> [Directions for this task] Whenever a line below holds the word "computer", copy that line.

> [Records from a dataset]

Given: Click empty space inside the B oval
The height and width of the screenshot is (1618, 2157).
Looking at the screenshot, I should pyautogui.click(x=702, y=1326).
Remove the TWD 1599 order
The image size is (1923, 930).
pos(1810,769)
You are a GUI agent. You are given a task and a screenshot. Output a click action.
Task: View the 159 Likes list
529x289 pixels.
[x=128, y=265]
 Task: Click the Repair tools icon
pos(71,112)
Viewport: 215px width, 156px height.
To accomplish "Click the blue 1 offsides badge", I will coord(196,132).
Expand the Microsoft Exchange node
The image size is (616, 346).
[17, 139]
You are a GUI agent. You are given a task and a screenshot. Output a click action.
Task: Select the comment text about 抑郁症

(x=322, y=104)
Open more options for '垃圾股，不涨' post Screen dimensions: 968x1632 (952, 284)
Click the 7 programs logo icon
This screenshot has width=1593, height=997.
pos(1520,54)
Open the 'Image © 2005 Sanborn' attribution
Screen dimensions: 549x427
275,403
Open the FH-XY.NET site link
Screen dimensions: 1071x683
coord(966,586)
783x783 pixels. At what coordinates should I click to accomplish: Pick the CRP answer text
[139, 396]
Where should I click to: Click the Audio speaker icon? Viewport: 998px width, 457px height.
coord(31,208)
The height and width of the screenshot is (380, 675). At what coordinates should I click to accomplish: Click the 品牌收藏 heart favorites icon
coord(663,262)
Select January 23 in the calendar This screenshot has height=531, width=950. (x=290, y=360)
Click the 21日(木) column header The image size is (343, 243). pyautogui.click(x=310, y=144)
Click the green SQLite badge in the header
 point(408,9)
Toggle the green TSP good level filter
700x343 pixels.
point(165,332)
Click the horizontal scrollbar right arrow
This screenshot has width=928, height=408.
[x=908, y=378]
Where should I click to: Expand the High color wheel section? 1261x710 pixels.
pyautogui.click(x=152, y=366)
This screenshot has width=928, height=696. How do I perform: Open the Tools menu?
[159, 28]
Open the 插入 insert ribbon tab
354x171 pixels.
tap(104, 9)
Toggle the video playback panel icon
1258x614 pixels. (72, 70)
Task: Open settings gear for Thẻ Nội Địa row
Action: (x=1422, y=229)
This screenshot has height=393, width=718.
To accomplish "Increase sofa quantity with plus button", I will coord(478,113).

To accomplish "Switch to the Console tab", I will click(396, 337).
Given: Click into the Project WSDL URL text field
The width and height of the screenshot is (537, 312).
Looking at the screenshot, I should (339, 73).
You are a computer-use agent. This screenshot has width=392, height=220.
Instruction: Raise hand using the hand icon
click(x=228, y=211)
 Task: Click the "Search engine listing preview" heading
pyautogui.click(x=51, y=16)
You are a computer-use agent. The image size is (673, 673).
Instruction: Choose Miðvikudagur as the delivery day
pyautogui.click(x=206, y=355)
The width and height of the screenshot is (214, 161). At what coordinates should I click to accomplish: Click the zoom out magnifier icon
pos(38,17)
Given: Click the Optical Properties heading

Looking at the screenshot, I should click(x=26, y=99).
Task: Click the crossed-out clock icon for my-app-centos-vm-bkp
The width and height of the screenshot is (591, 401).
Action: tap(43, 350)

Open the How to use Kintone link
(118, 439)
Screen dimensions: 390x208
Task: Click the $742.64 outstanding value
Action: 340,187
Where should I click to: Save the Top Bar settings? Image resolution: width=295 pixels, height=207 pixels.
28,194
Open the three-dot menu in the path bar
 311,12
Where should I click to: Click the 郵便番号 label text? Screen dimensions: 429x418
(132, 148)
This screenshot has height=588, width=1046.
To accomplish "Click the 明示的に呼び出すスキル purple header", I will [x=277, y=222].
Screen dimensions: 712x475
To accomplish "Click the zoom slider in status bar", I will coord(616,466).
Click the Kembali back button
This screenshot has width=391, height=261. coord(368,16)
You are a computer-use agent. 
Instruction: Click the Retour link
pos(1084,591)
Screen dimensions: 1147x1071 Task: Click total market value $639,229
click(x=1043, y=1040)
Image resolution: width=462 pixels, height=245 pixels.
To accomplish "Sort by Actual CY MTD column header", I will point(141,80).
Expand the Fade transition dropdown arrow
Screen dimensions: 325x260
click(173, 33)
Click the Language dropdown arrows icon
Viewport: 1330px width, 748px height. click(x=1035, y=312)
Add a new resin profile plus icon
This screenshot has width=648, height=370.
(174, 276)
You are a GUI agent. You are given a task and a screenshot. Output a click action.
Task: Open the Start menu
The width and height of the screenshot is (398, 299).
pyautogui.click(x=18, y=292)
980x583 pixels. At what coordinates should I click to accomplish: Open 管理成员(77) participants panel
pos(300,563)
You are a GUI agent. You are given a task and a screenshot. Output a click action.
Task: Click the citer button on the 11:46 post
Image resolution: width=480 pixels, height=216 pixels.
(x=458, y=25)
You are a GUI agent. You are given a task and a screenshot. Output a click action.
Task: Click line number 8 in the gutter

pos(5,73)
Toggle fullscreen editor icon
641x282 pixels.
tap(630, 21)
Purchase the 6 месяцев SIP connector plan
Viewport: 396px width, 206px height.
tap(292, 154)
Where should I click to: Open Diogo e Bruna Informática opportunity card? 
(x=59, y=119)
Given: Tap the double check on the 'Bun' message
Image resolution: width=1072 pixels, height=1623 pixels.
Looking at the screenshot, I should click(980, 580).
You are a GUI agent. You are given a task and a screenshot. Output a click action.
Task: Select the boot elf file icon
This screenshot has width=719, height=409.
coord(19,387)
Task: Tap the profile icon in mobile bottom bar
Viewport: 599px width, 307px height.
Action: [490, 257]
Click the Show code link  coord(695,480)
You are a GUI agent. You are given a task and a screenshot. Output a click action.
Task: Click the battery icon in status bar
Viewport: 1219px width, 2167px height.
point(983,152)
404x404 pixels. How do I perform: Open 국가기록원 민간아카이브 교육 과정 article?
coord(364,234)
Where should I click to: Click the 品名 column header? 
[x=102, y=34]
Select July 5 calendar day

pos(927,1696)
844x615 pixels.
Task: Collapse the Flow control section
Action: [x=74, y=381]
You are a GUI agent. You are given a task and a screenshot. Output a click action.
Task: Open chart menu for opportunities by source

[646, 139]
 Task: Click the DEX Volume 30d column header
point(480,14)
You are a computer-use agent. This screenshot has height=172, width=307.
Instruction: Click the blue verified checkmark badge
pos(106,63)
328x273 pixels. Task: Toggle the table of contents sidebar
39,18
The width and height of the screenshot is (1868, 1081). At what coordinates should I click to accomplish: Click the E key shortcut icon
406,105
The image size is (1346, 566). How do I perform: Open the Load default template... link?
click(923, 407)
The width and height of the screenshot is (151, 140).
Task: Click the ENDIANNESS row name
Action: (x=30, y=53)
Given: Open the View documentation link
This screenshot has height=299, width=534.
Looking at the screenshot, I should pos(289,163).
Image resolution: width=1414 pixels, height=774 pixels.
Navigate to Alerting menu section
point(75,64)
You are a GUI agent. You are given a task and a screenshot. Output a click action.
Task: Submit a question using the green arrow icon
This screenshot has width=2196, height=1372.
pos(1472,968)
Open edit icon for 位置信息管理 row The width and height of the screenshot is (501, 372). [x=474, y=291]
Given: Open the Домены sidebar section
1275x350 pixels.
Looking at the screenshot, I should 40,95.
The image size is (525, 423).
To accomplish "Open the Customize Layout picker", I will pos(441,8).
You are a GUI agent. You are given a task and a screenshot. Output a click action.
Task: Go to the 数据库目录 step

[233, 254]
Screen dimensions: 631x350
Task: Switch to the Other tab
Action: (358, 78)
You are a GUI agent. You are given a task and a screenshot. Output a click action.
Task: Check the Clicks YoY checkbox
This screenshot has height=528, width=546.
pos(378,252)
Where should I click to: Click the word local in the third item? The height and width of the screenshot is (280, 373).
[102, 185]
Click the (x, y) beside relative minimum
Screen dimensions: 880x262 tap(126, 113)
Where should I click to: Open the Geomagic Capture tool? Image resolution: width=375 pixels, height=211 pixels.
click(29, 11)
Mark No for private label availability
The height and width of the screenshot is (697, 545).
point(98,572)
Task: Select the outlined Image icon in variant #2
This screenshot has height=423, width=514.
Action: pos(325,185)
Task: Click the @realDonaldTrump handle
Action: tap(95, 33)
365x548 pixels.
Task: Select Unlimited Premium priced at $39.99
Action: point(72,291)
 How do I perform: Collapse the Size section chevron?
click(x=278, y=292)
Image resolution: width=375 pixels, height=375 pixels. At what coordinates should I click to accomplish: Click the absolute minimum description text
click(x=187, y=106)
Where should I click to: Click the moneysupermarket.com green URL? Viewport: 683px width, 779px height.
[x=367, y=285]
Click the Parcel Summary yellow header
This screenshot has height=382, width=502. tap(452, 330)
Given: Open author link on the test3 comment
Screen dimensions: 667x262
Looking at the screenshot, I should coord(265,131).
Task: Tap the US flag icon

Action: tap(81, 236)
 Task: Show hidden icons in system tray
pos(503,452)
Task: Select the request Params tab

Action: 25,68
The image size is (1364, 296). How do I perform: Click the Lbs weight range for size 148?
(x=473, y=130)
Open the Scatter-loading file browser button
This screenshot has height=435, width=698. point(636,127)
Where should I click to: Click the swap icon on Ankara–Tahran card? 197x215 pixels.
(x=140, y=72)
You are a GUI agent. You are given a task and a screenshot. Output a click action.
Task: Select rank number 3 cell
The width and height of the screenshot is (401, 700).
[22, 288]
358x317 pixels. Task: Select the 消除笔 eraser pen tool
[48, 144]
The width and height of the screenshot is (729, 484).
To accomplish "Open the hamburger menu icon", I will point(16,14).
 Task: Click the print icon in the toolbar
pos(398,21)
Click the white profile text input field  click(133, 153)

> [Task output]
You are a computer-use agent. This screenshot has width=392, height=220.
You are a computer-use agent. The image size is (673, 673).
You are a computer-use agent. 
You are a computer-use agent. This screenshot has height=172, width=307.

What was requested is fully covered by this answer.